In September, David Owen, a staff writer at The New Yorker, will publish Green Metropolis: Why Living Smaller, Living Closer, and Driving Less are the Keys to Sustainability. Or at least that’s what the print says; the picture has a different subtitle. The book expands on this New Yorker article. Owen criticizes Michael Pollan and Amory Lovins, among others. Maybe this is an example of the insider/outsider advantage I’ve blogged about. Owen is not the New Yorker‘s environmental reporter; that would be Elizabeth Kolbert. So he can say anything, criticize anybody, without worrying about his ability to write more on the same subject. He can always go back to golf. Kolbert is not so free. In any case, Owen’s book sounds better — less predictable — than Kolbert’s book on a similar subject.
A TV show on the subject. Owen on bridge.
From the publisher’s weekly review, I find this sentence to be interesting:
“The environmental movement’s disdain for cities and fetishization of open space, backyard compost heaps, locavorism and high-tech gadgetry like solar panels and triple-paned windows is, he warns, a formula for wasteful sprawl and green-washed consumerism.”
I guess there’s a lot of sex appeal behind solar panels. And big business is more than willing to get into this highly subsidized government industry.
But the bottom line is that from a scientific perspective, solar panels don’t show much promise.
Solar panels on houses don’t, but not so much because of the panels, but because it’s a small number of panels attached to a big inverter and rack of batteries. Serving as roofs over big parking lots and commercial warehouses, they would make more sense, protecting the roofs and cars underneath as well as producing power, and be big enough to take advantage of economies of scale.
Solar thermal power (using long, flat, rotating mirrors reflecting onto a long heat-absorbing pipe) is now competitive, and you could park, shop, or work under it too.
Simple question:
If places like New York are efficient,
why does it cost so much to live there?
(And please, try not to go shallow on the answer.)
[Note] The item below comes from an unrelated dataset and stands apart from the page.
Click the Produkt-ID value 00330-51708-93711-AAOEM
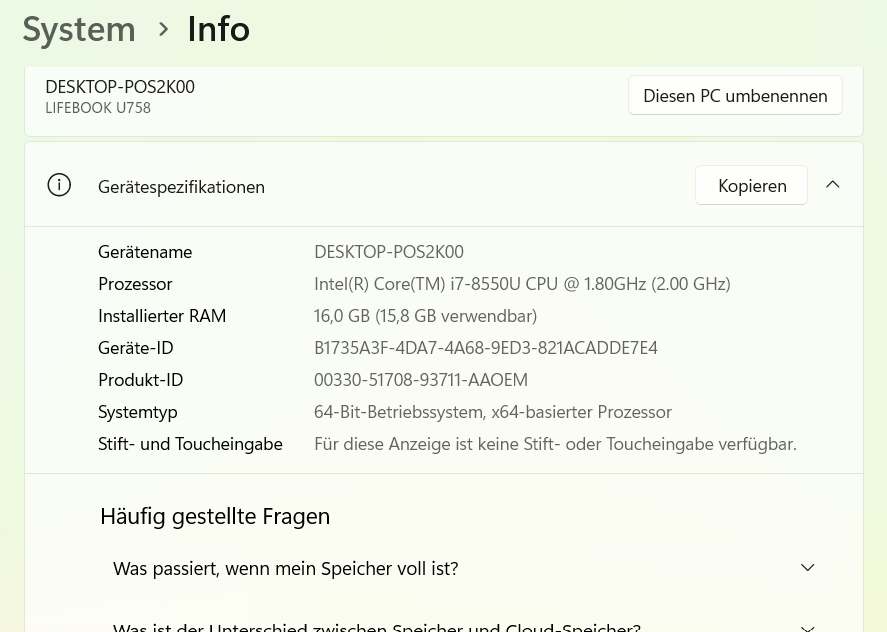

I think energy efficiency is a small part of what determines cost. I think what it costs to live in New York is a function of desirability, what salaries are paid to the people who live there, how much everything costs (now & in the past — such as building costs), and how much it costs to live nearby. Given the huge rural-to-urban migration all over the world, you have a subtle point: In some system of accounting, it must be costing less and less to live in cities. Perhaps because all sorts of problems associated with city life are slowly being solved. E.g., better sanitation, better transportation.